● TASK INSTRUCTIONS:
Exact copies of the lines from the start of the records through the line with "The image size is (1621, 896)." are what the answer must hold; pictures are not part of it.

Collected data entries:
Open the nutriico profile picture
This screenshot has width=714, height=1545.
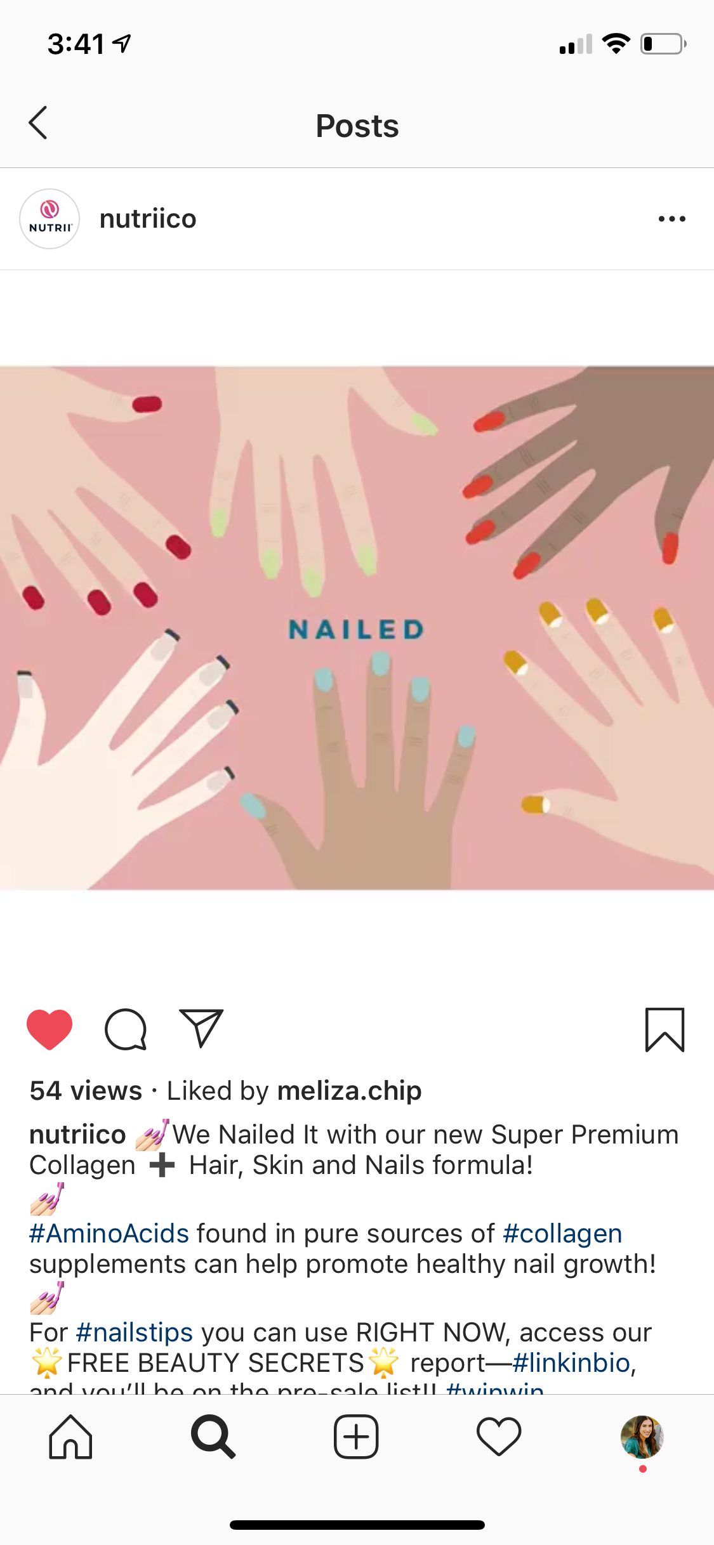(50, 219)
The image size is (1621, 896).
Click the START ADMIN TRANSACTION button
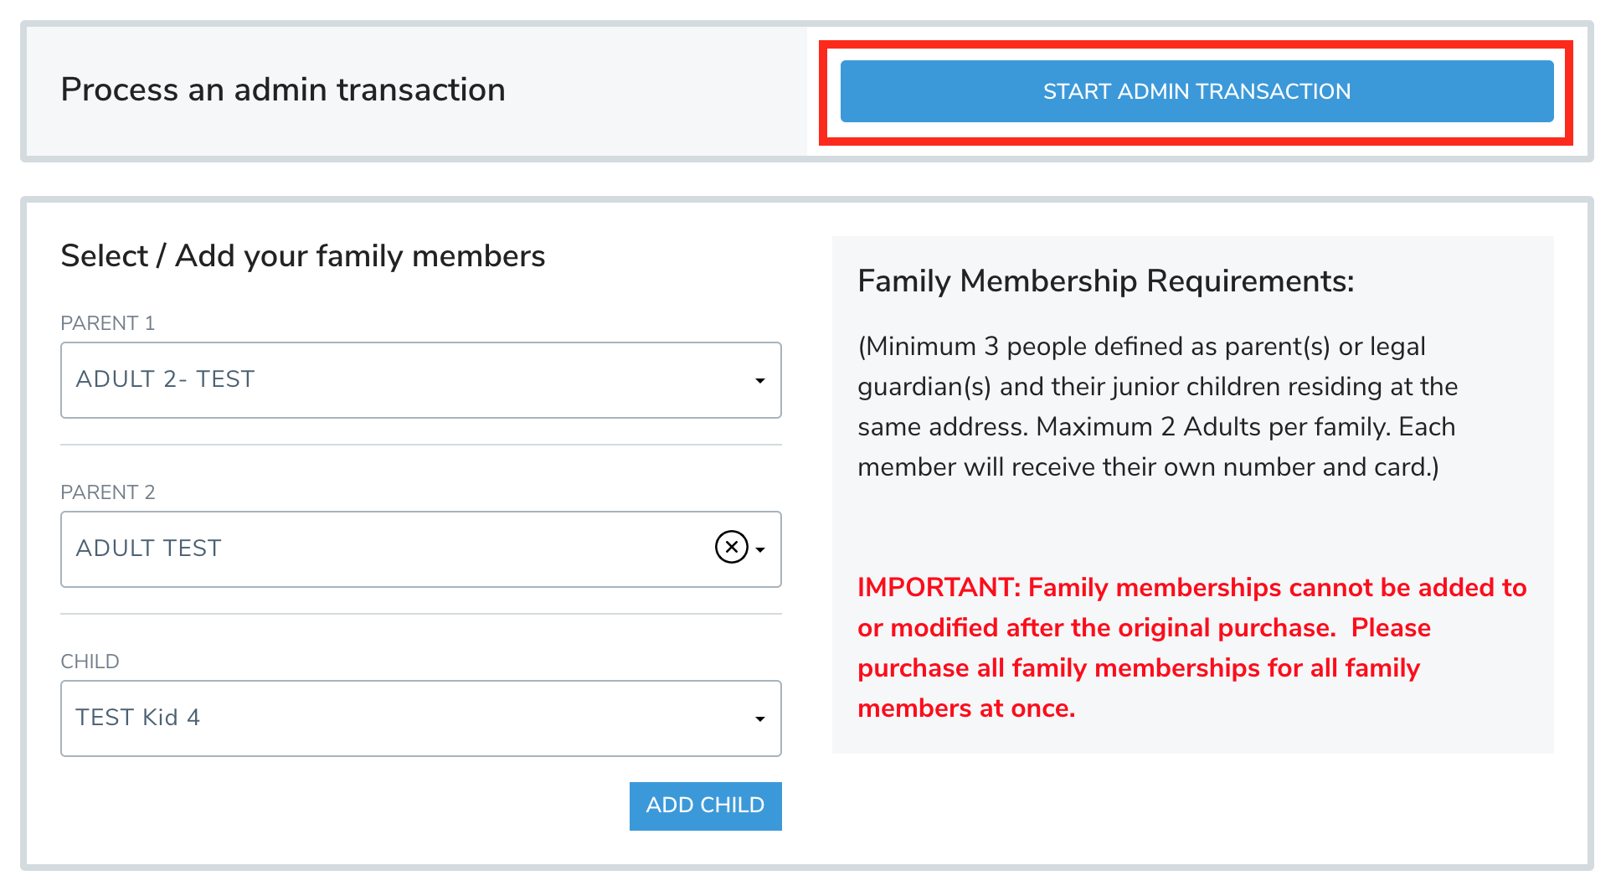tap(1196, 91)
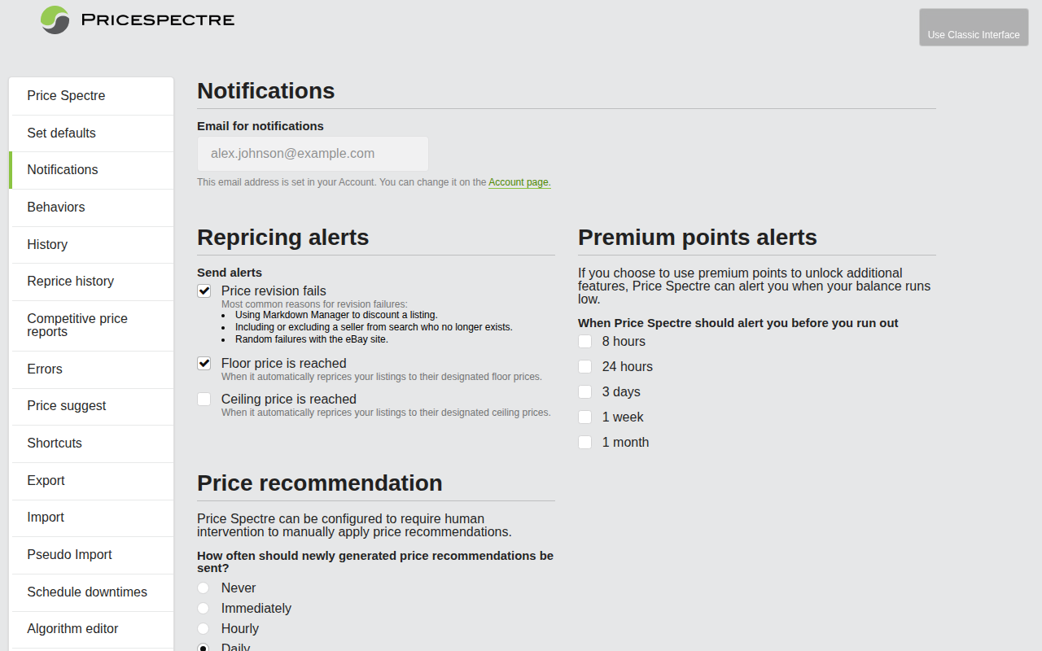The width and height of the screenshot is (1042, 651).
Task: Open the Account page link
Action: click(x=519, y=181)
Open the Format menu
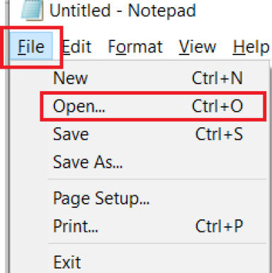The height and width of the screenshot is (273, 272). (x=135, y=47)
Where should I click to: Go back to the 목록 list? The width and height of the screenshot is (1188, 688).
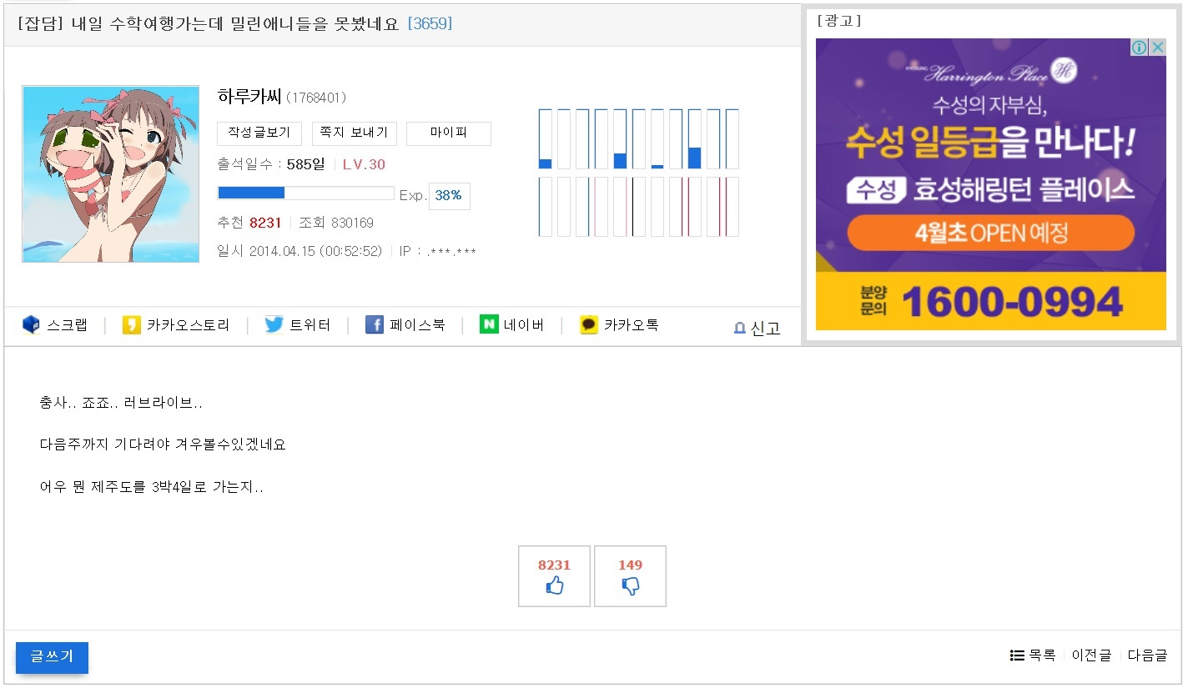pos(1033,655)
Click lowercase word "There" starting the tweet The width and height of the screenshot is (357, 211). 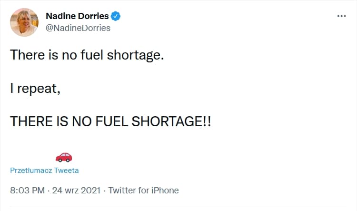pos(27,55)
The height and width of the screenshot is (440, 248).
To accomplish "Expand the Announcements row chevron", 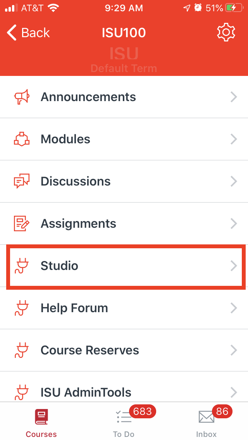I will pyautogui.click(x=234, y=97).
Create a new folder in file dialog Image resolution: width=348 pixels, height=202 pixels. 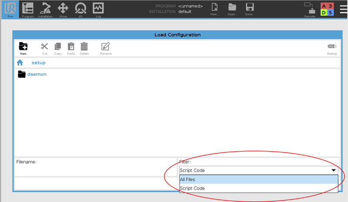23,48
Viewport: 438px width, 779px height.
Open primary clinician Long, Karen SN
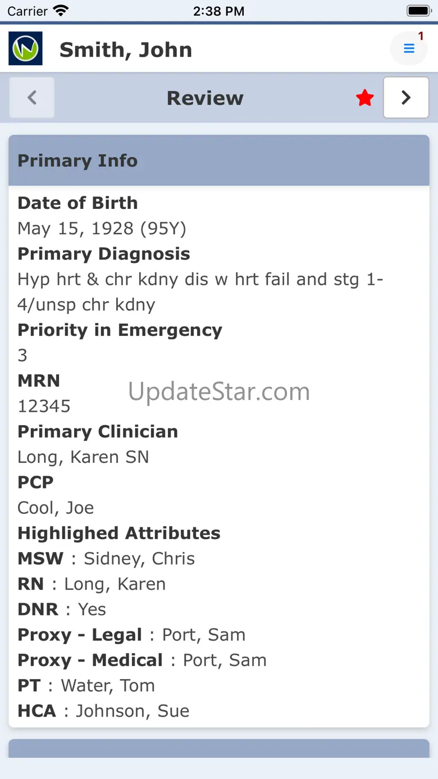pos(83,457)
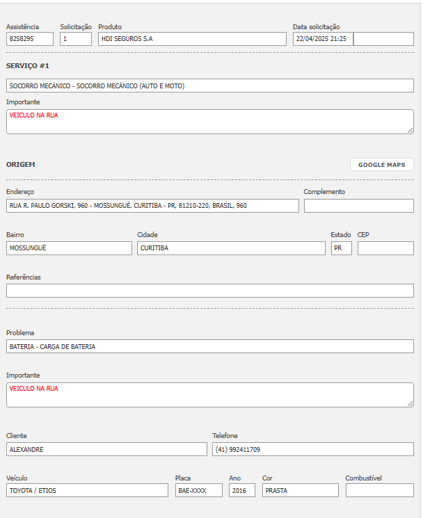Open the Google Maps button
This screenshot has width=423, height=518.
click(381, 165)
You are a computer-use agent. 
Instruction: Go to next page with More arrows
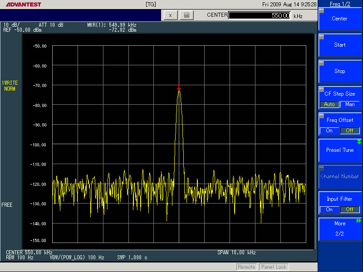pos(359,221)
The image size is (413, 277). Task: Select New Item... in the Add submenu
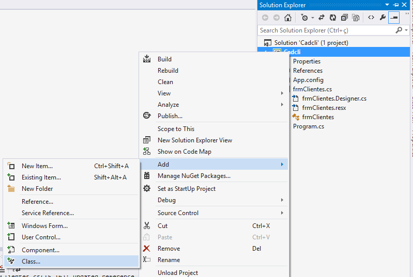[x=37, y=166]
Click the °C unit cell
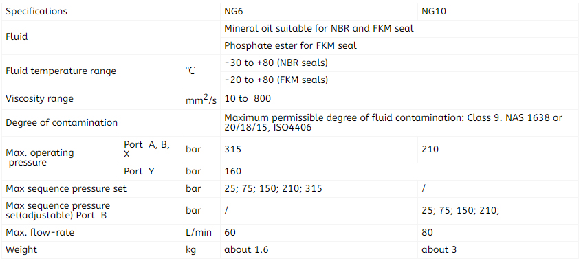The width and height of the screenshot is (581, 261). 201,72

● RESULT OF THE EXERCISE:
Open the nutriico profile picture
This screenshot has width=714, height=1545.
(50, 219)
The image size is (1621, 896).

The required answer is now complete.